The Fascination of Arab Audiences with Strong Female Hosts and
War Correspondents
Promoting
strong female stars has proven to be a fantastic asset for the
Saudis' most threatening TV rival. Al Jazeera is winning crowds
every night through the eloquence of its news anchors Jumana
Nammour and Khaduja Bin Guna, and economics expert Farah al-Baraqawi.
While state-owned televisions and oil-funded channels traditionally
censored their staff and denied them the right to decide freely
about their programs' content and their guests, Al Jazeera's
success is due precisely to the freedom its programmers and
speakers enjoy, which allow them to become credible communicators.

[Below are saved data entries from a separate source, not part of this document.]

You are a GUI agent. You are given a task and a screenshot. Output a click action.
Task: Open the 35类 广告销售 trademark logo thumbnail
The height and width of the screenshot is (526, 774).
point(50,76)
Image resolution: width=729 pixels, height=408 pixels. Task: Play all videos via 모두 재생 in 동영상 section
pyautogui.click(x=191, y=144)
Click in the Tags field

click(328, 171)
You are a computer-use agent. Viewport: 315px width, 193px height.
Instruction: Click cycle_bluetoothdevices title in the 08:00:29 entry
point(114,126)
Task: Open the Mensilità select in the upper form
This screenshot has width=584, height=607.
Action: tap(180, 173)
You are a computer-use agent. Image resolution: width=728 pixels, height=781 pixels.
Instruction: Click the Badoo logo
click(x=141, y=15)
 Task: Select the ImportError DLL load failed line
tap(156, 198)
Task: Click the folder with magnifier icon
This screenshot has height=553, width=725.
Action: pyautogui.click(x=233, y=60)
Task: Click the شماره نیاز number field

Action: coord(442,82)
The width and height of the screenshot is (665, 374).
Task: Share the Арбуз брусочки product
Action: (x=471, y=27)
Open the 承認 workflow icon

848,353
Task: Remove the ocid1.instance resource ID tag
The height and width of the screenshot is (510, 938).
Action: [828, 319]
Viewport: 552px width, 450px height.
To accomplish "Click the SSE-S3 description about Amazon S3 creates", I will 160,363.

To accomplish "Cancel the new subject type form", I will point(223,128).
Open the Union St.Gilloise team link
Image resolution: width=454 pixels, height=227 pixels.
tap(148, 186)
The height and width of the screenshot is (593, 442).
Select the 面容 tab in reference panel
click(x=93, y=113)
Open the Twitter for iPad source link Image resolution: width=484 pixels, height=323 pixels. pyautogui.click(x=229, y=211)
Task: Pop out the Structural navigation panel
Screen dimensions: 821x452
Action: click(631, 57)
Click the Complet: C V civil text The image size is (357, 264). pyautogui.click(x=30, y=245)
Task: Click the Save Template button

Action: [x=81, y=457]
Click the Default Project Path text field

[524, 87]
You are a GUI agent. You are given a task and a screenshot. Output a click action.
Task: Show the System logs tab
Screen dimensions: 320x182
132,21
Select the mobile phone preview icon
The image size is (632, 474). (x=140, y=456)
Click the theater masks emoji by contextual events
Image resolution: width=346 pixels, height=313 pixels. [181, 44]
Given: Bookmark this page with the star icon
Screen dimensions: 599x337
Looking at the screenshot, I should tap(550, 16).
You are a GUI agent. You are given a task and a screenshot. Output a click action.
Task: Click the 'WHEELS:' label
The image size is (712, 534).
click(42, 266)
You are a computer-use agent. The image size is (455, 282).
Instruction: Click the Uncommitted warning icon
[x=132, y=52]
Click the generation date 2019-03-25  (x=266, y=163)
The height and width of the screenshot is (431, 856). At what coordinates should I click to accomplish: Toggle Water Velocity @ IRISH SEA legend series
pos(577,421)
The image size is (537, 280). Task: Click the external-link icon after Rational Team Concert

"Channels that want to be viable are required to rely much
more heavily on high-impact 'brands' and product lines. Al Jazeera
demonstrated the value of such assets when it developed a range
of programs whose titles and presenters have become household
names inside and outside the Arab world," explains Naomi
Sakr, the author of "Satellite Realism: Transnational Television,
Globalization and the Middle East." (34) The most famous
reporters in the Middle East today are probably the Palestine-based
Al Jazeera reporters Shirin Abu 'Aqla and Jivara al-Badri, who
are admired for their courage and professionalism. "History
will remember that day when there was no one to speak up in
the entire Arab nation, from the Atlantic to the Persian Gulf,
but women such as Shirin Abu 'Aqla and Jivara al Badri and Leila
Aouda," comments Ali Aziz, the columnist of the Egyptian
magazine Al-Nuqqad ("The Critics"), "while
male leaders and gallon-hat wearing generals have disappeared
from our sight and hearing." (35)
How to
explain this sudden passion of the supposedly macho Arabs for
Al Jazeera's powerful women. While Amin Hussein, a mass communication
expert, gives a technological answer to the question (the satellites'
empowerment of women), the artist Hisham Ghanem offers a more
sophisticated psychoanalytical explanation-the Arab male's identification
with the woman as the victim who is taking revenge on her aggressors.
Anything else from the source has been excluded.